Eric Miller writes that “I’m trapped in a household full of estrogen. My wife and two teenage daughters live in a world that revolves in ways that confuse me; their orbits befuddle mine.” He also admits he’s “a dreadful handyman, terrible mechanic, and a has-been athlete with tired lungs and weak knees.” In other words, this all makes for rich rewards in the things-didn’t-quite-go-as-expected category. Miller’s way of conveying life’s little oopsies had this reader laughing out loud.

These episodes find their home in “Etc. Guy: Let Me Tell You A Story” ($9.95 in paperback from CreateSpace; also for Amazon Kindle), a collection of North State Voices columns from this newspaper as well as personal blog posts (etcguy.com) and more.

Divided into 8 sections, the book presents essays on hanging the family flat-screen TV, joining one’s parents on a bucket-list trip, looking back at 1963 (“I became cordless fifty years ago when Dad snipped my umbilical cord”), and being a field hockey dad (“The girls hadn’t broken a sweat. The game was scoreless, but the parents needed a break—and an oxygen bar with a masseuse”).
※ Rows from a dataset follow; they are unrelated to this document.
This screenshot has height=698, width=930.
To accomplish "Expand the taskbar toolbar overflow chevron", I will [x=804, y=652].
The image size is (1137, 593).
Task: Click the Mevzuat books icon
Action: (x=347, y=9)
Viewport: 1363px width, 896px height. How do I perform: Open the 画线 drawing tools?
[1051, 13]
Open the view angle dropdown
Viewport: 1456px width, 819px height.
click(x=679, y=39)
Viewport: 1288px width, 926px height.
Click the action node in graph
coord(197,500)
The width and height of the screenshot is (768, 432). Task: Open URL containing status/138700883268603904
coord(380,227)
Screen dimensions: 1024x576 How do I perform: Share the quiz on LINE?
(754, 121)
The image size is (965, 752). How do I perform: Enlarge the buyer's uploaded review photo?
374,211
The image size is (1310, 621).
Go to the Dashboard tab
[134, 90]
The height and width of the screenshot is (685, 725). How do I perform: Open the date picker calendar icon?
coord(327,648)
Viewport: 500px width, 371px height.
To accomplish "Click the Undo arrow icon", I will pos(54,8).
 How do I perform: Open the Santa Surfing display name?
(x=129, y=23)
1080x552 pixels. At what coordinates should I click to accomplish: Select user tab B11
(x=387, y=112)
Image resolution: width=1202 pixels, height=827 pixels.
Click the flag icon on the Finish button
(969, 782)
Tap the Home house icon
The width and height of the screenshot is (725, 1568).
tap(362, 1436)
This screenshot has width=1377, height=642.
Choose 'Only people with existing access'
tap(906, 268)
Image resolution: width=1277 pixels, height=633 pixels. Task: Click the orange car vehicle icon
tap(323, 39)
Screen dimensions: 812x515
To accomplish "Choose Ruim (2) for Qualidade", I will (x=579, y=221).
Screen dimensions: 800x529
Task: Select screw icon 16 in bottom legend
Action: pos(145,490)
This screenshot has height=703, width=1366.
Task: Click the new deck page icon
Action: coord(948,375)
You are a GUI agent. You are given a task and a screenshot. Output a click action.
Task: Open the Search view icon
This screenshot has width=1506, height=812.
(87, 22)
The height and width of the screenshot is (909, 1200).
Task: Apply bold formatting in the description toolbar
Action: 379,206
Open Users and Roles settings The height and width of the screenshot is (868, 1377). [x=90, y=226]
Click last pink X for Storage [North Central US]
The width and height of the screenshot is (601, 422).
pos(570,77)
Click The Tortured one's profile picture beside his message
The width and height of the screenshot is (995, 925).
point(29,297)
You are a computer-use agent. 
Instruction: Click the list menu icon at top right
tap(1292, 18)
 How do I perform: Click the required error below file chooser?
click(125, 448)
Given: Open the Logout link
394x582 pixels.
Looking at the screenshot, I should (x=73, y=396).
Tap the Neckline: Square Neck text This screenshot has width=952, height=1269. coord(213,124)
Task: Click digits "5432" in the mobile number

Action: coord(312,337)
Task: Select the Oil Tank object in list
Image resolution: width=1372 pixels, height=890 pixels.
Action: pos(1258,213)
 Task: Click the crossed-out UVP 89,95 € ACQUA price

The final section is about the “Humor Project,” featuring thumbnail remarks on great humor writers (including Dave Barry, who once said: “Camping is nature’s way of promoting the motel business”). There are also two extended interviews, one with Biff America (Jeffrey Bergeron, a Colorado humorist) and Patrick McManus, longtime humor columnist for Field & Stream and Outdoor Life.

“My wife and I,” Miller writes (his wife is known only as “Hun” in these pages), “parent two daughters. We enjoy watching these future taxpayers gain their independence.” Miller puts “Kate” and “Maggie” to work. “Free labor is a rite of passage for kids and a gold mine for parents. The challenge is getting kids to do what you want.”

Therein lies a tale. Many of them.

Miller will be reading from his book, and signing copies, at Lyon Books in Chico Wednesday, May 28 at 7:00 p.m.